[Collected data entries]

* * * * * * *

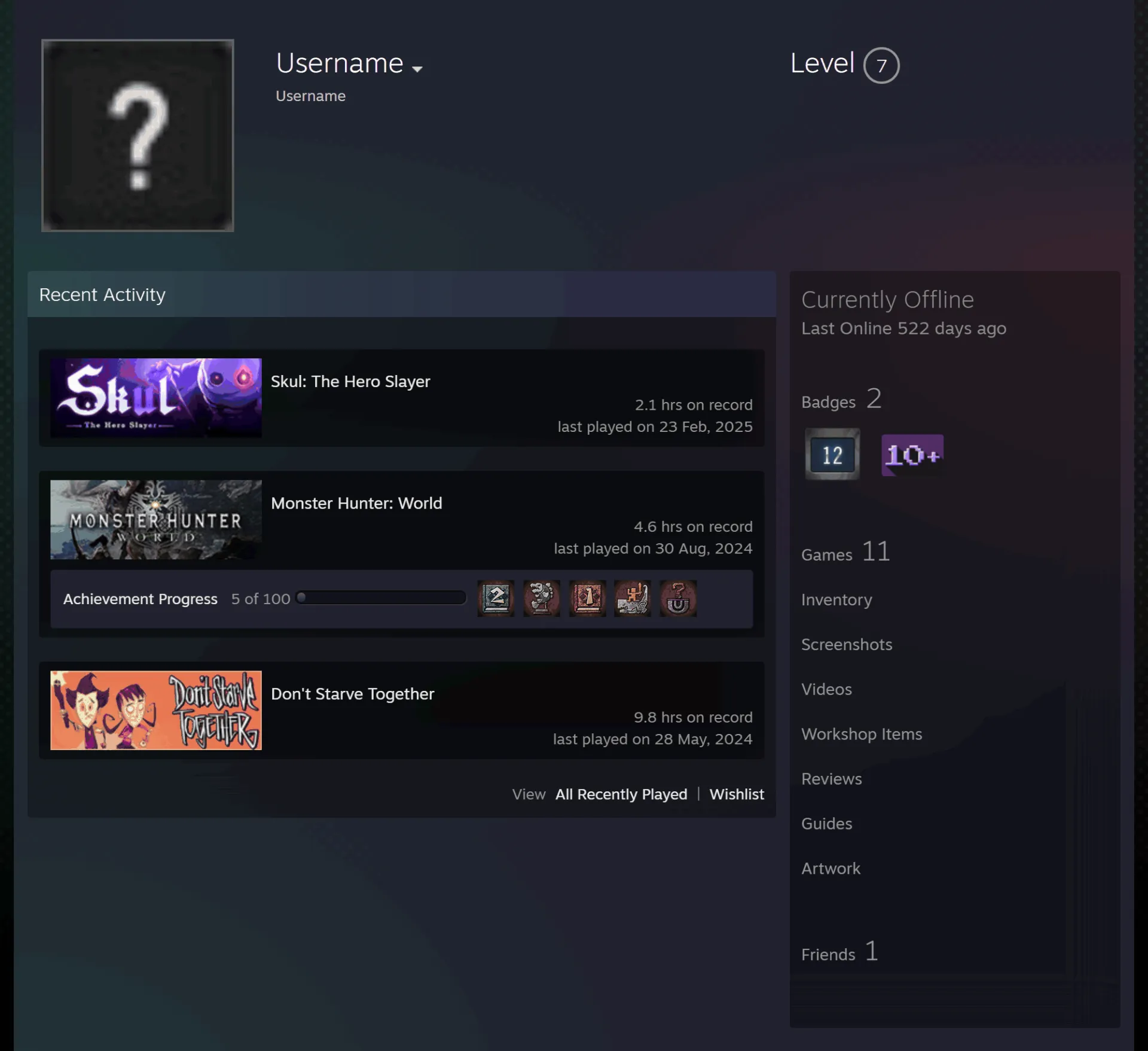
Task: View All Recently Played games
Action: point(621,794)
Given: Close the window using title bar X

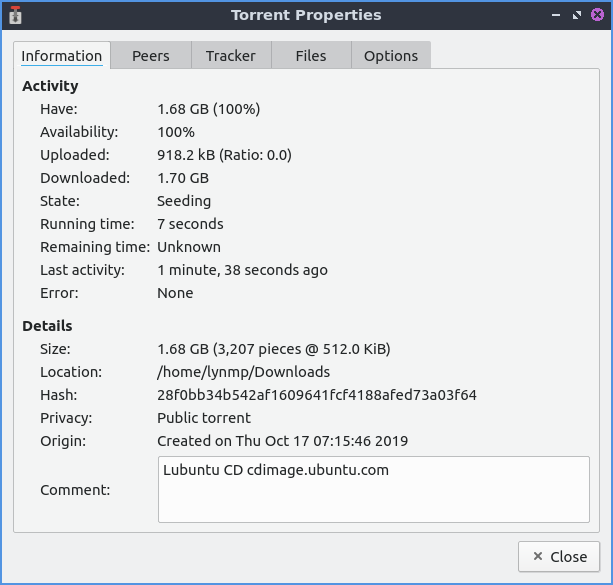Looking at the screenshot, I should (x=598, y=15).
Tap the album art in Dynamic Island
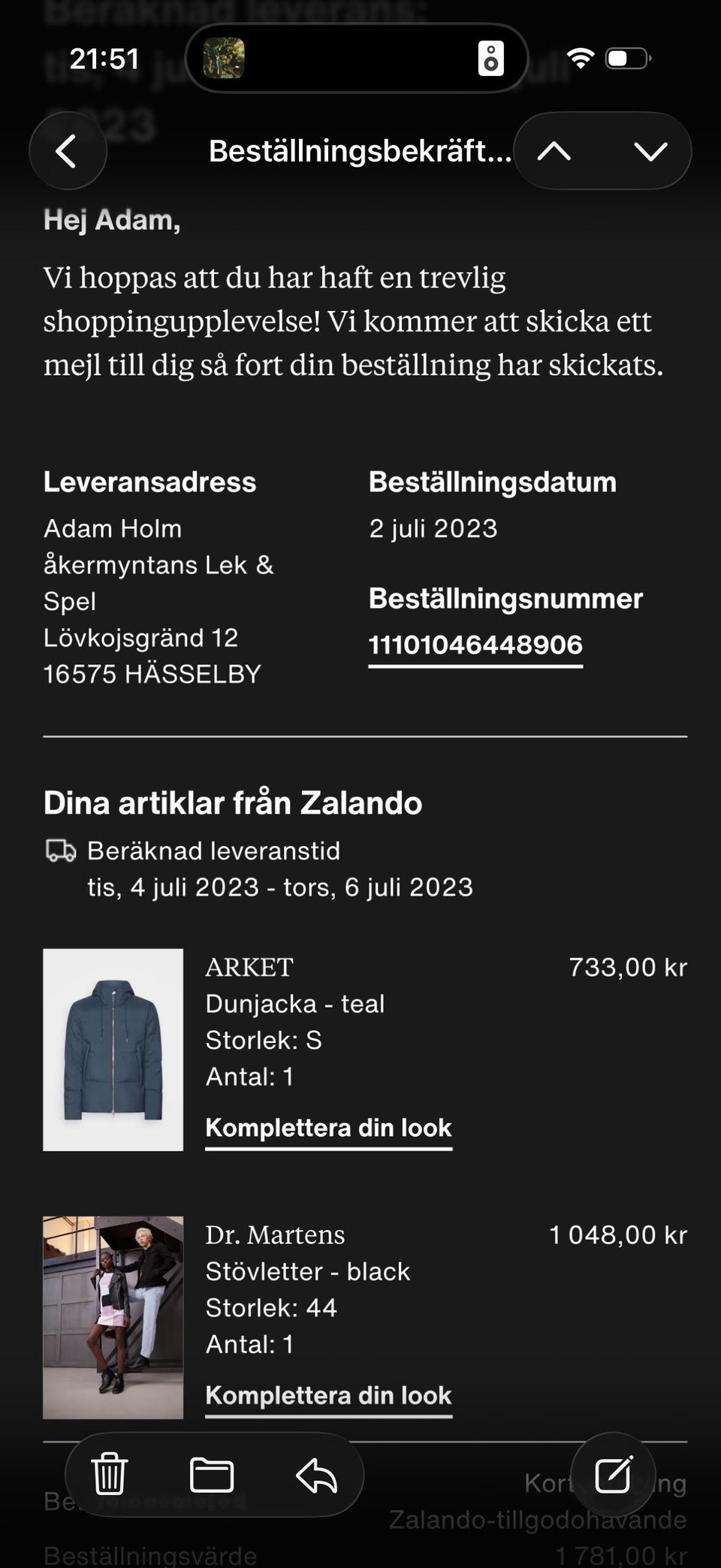The width and height of the screenshot is (721, 1568). pyautogui.click(x=224, y=59)
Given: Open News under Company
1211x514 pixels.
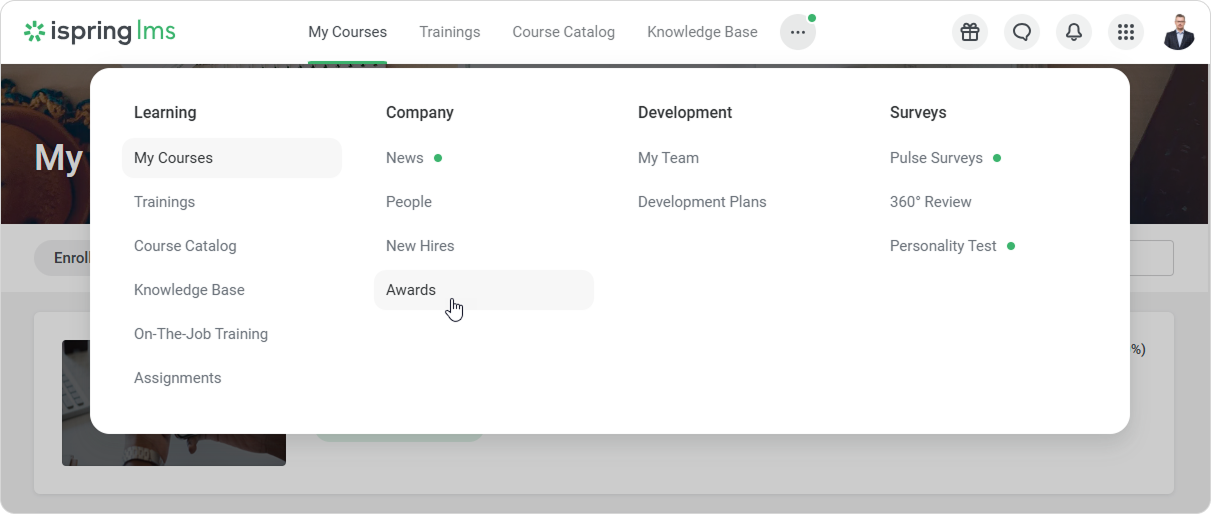Looking at the screenshot, I should (x=405, y=158).
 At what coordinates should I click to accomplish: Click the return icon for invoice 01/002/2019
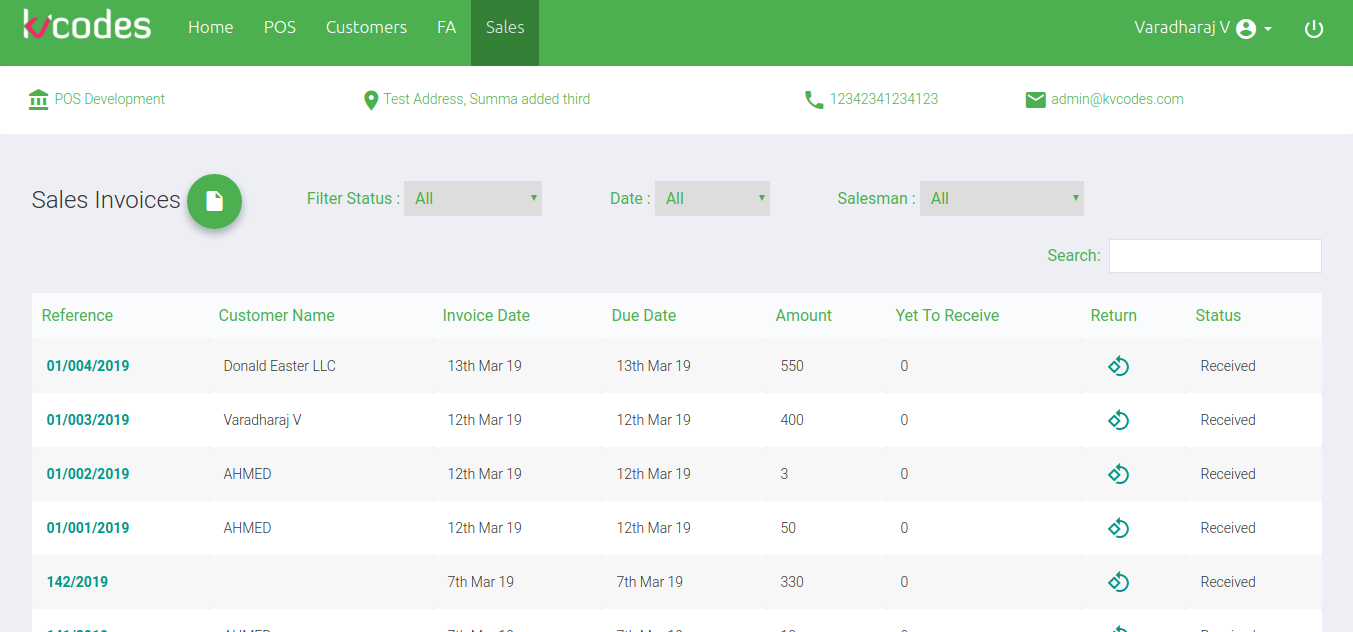click(x=1118, y=474)
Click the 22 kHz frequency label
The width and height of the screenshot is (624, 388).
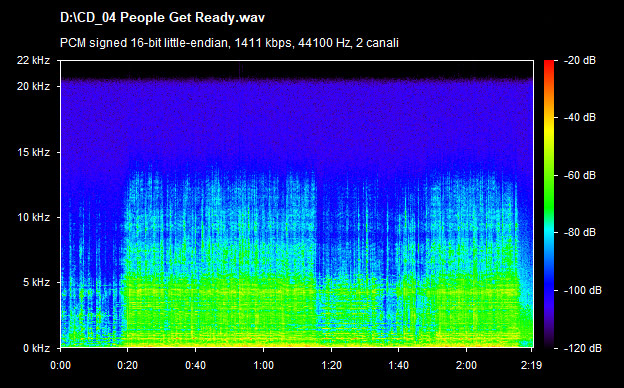[33, 60]
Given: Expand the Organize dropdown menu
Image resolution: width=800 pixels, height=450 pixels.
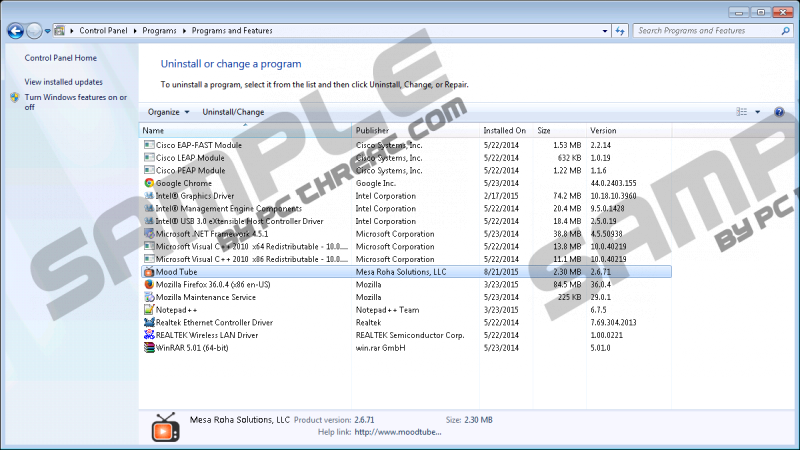Looking at the screenshot, I should [168, 112].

* * * * * * *

* **WORK INSTRUCTIONS**: Starting at the line containing "1211x514 pixels.", output every remaining line of the records above exactly, the last one included. Nothing else belongs in the output, and no pictures either.

* **OUTPUT BELOW**:
1211x514 pixels.
Looking at the screenshot, I should (x=405, y=158).
 At what coordinates should I click to accomplish: Click the return icon for invoice 01/002/2019
click(x=1118, y=474)
Click the 22 kHz frequency label
The width and height of the screenshot is (624, 388).
[33, 60]
Given: Expand the Organize dropdown menu
Image resolution: width=800 pixels, height=450 pixels.
Looking at the screenshot, I should [168, 112].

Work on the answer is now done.